• _TASK SET_
**1.** From the diff that moves the Python files into a separate directory, extract the part that opens with the words containing "- self.eof = len(self.line)" and closes with "- self.parse_prelude()".
**2.** Extend the diff that moves the Python files into a separate directory, picking up after its last line.

• _DOCUMENT SECTION_
START

Move python files to separate directory.
--- a/Makefile Sun Mar 27 16:35:30 2016 +0300
+++ b/Makefile Sun Mar 27 16:44:14 2016 +0300
@@ -322,7 +322,7 @@
dictzip -c $< >$@
dist/dictd/%.c5: %.gadict | dist/dictd
- python3 gadict.py $< $@
+ python3 py/gadict.py $< $@
dist/dictd:
mkdir -p $@
--- a/gadict.py Sun Mar 27 16:35:30 2016 +0300
+++ /dev/null Thu Jan 01 00:00:00 1970 +0000
@@ -1,206 +0,0 @@
-
-import io
-import sys
-# import re
-import regex
-
-
-# fgadict = "gadict_en-ru+ua.gadict"
-fgadict = None
-fnout = None
-if len(sys.argv) >= 2:
- fgadict = sys.argv[1]
-if len(sys.argv) >= 3:
- fnout = sys.argv[2]
-
-fin = io.open(fgadict, mode='r', buffering=1, encoding="utf-8")
-if fnout is None:
- fout = sys.stdout
-else:
- fout = open(fnout, "w")
-
-
-class ParseException(Exception):
-
- def __init__(self, msg):
- self.msg = msg
-
- def __repr__(self):
- return self.msg
-
-
-class Parser:
-
- SEPARATOR_RE = regex.compile(r"^__$")
- HEADWORD_RE = regex.compile(r"^(\p{L}.*)$")
- HEADWORD_VAR_RE = regex.compile(r"^ +(s|pl|v[123]|male|female|comp|super)$")
- HEADWORD_PRON_RE = regex.compile(r"^ +\[([\p{L}' ]+)\]$")
- TRANSL_POS_RE = regex.compile(r"^n|pron|adj|v|adv|prep|conj|num|int|phr\.v|abbr$")
- TRANSL_RE = regex.compile(r"^(ru|uk|la|en): ([\p{L}(][\p{L}\p{P}~ ]*)$")
- TRANSL_EX_RE = regex.compile(r"^(ru|uk|la|en)> (\p{L}.*)$")
-
- TRAILING_SPACES_RE = regex.compile(r"\p{Z}+$")
-
- def __init__(self):
- pass
-
- def readline(self):
- self.line = self.stream.readline()
- self.eof = len(self.line) == 0
- if not self.eof:
- self.lineno += 1
-
- def parse(self, stream):
- self.lineno = 0
- self.stream = stream
- self.dom = []
- try:
- self.parse_prelude()
- while not self.eof:
- self.parse_article()

END

• _DATA PROVIDED_
START

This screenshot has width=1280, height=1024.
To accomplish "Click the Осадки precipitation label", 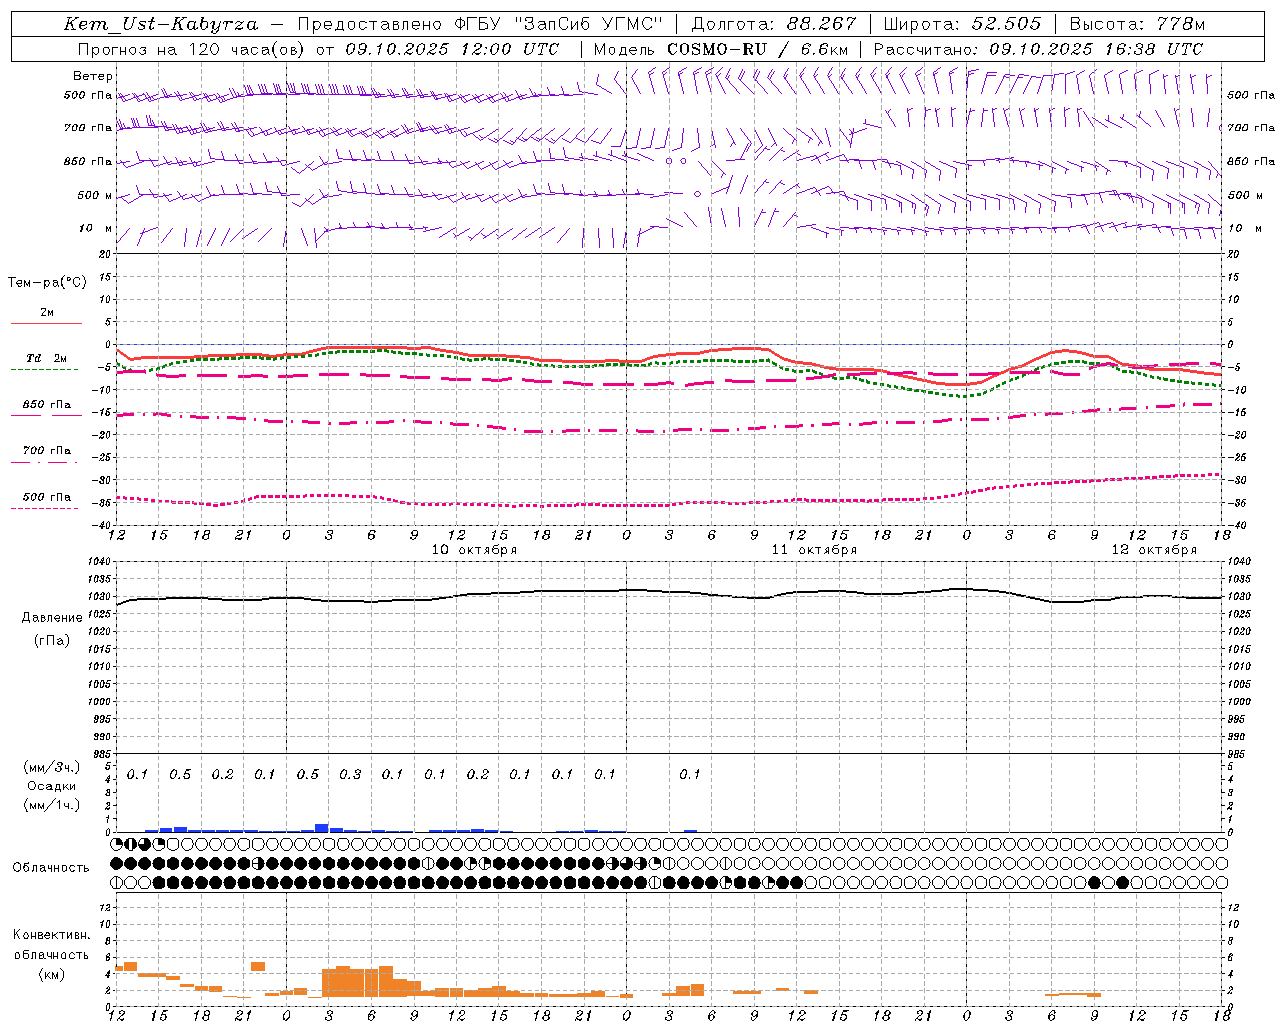I will click(x=51, y=786).
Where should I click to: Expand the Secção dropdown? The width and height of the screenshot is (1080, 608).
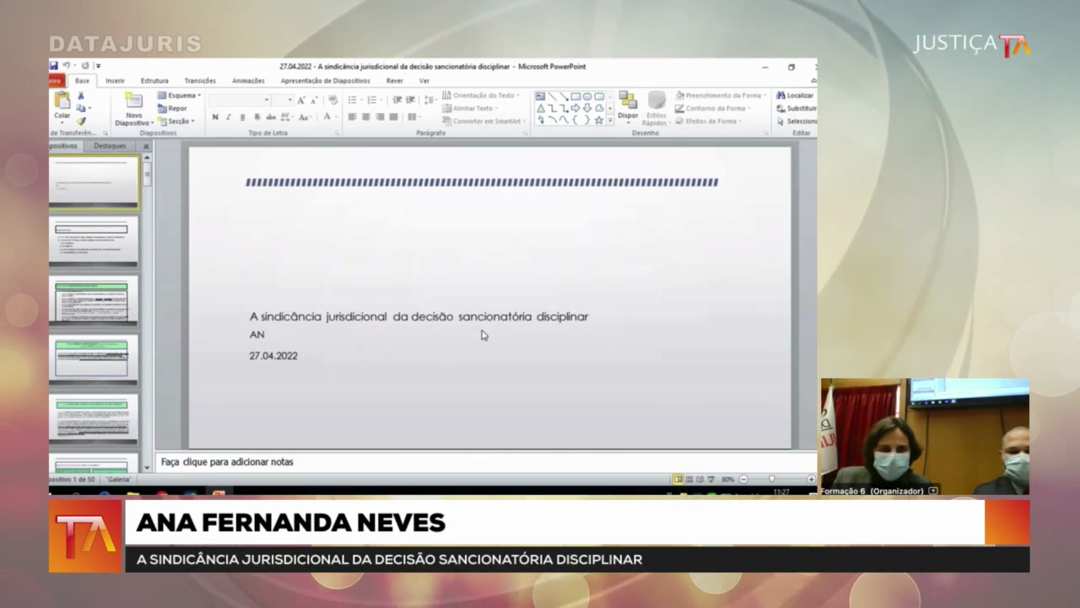(x=179, y=121)
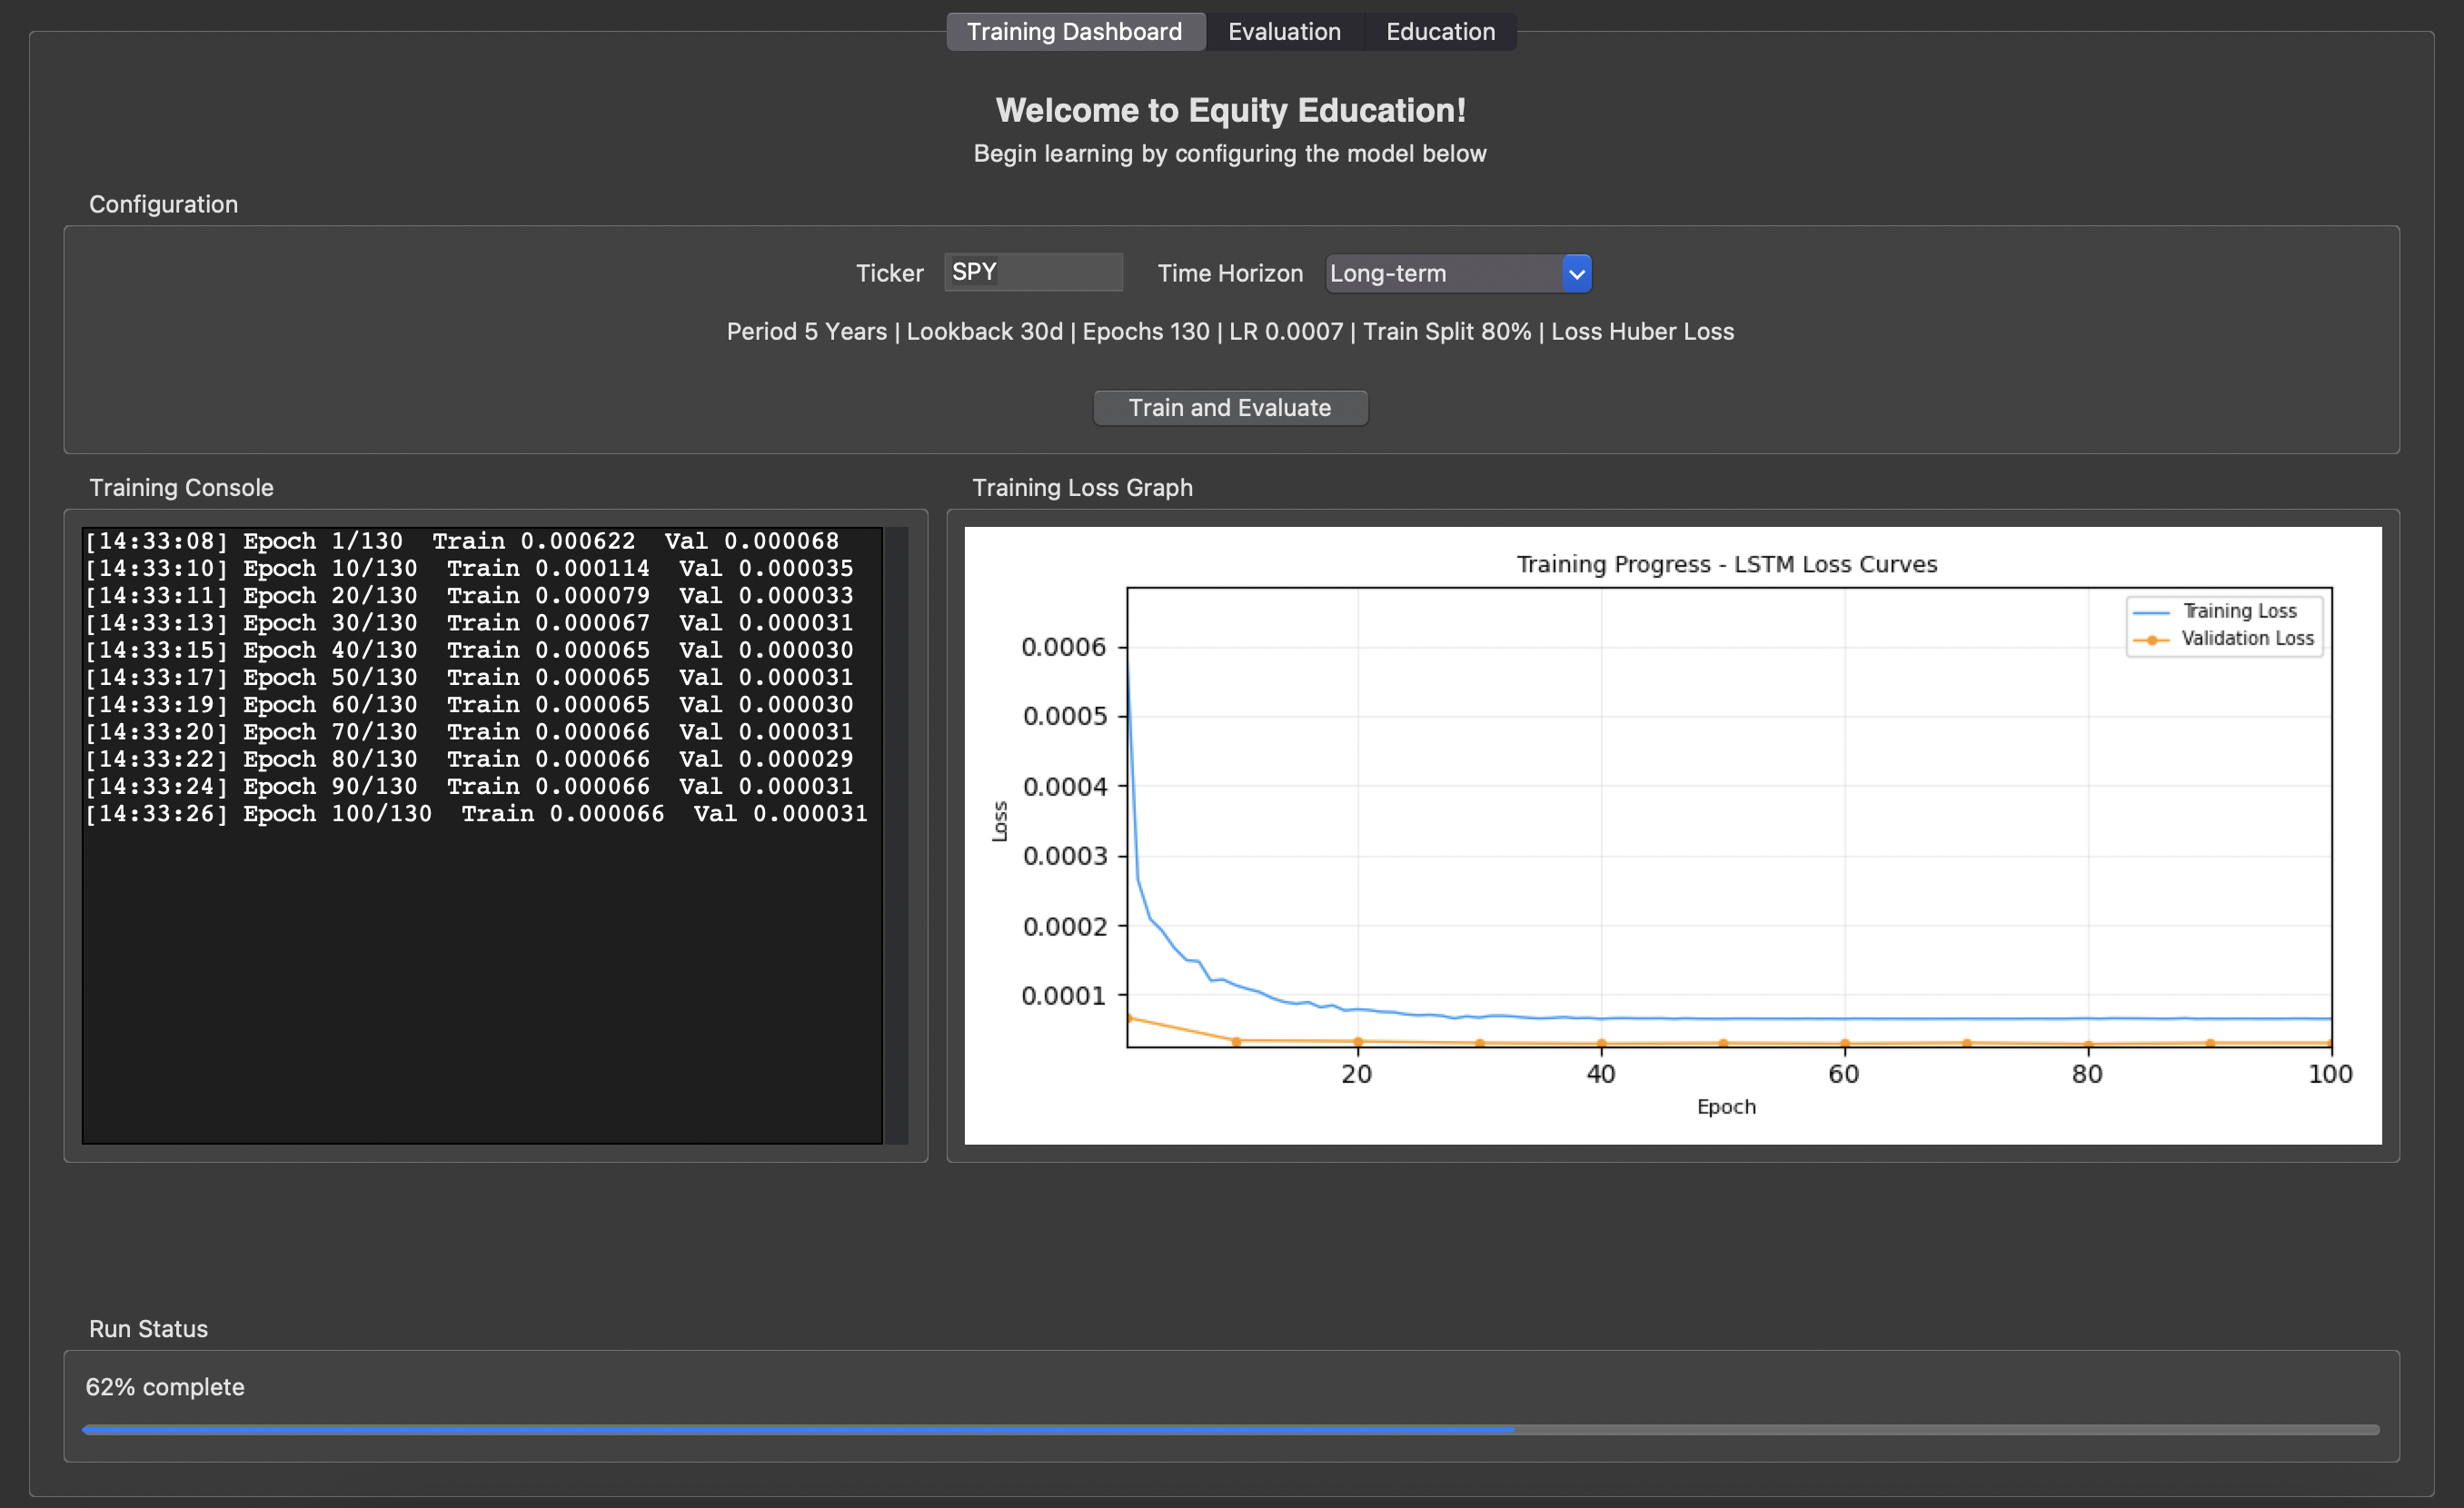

END

• _RESPONSES TO THE TASKS_
**1.**
- self.eof = len(self.line) == 0
- if not self.eof:
- self.lineno += 1
-
- def parse(self, stream):
- self.lineno = 0
- self.stream = stream
- self.dom = []
- try:
- self.parse_prelude()

**2.**
- except ParseException as ex:
- if self.TRAILING_SPACES_RE.match(self.line):
- fout.write("{:s}:{:d}: {:s}".format(fgadict, self.lineno, "Traling spaces detected...\n"))
- fout.write("{:s}:{:d}: {:s}\nLINE: {:s}\n".format(fgadict, self.lineno, str(ex), self.line))
- raise Exception(ex)
- return self.dom
-
- def parse_prelude(self):
- """Read dictionary prelude until first "__" delimiter."""
- while True:
- self.readline()
- if self.eof:
- raise ParseException("There are no articles...")
- if self.SEPARATOR_RE.match(self.line):
- break
-
- def parse_article(self):
- """Try to match article until next "__" delimiter. Assume that `self.line` point to "__" delimiter."""
- self.words = None
- self.tran = None
- self.parse_empty_line()
- self.parse_headlines()
- self.parse_translation()
- self.dom.append((self.words, self.tran))
-
- def parse_empty_line(self):
- self.readline()
- if self.eof or len(self.line) != 1:
- raise ParseException(""""__" delimiter should followed by empty line...""")
-
- def parse_headlines(self):
- """Try to match word variations with attributed. Assume that `self.line` on preceding empty line."""
- self.words = {}
- self.readline()
- if self.eof:
- raise ParseException("""There are no definition after "__" delimiter...""")
- m = self.HEADWORD_RE.match(self.line)
- if m is None:
- raise ParseException("""There are no headword after "__" delimiter...""")
- word = m.group(1)
- pron = None
- attrs = set()
- while True:
- self.readline()
- if self.eof or len(self.line) == 1:
- break
- m = self.HEADWORD_RE.match(self.line)
- if m is not None:
- if word is None:
- raise ParseException("""Didn't match previous headword...""")
- self.words[word] = (pron, attrs)
- word = m.group(1)
- pron = None
- attrs = set()
- continue
- m = self.HEADWORD_PRON_RE.match(self.line)
- if m is not None:
- if pron is not None:
- raise ParseException("""Pronunciation is redefined...""")
- pron = m.group(1)
- continue
- m = self.HEADWORD_VAR_RE.match(self.line)
- if m is not None:
- attrs.add(m.group(1))
- continue
- raise ParseException("""Line is not headword or translation or headword attribute...""")
- self.words[word] = (pron, attrs)
-
- def parse_translation(self):
- senses = []
- pos = None
- tr = []
- ex = []
- while True:
- self.readline()
- if self.eof:
- break
- m = self.SEPARATOR_RE.match(self.line)
- if m is not None:
- break
- if len(self.line) == 1:
- senses.append((pos, tr, ex))
- pos = None
- tr = []
- ex = []
- continue
- m = self.TRANSL_POS_RE.match(self.line)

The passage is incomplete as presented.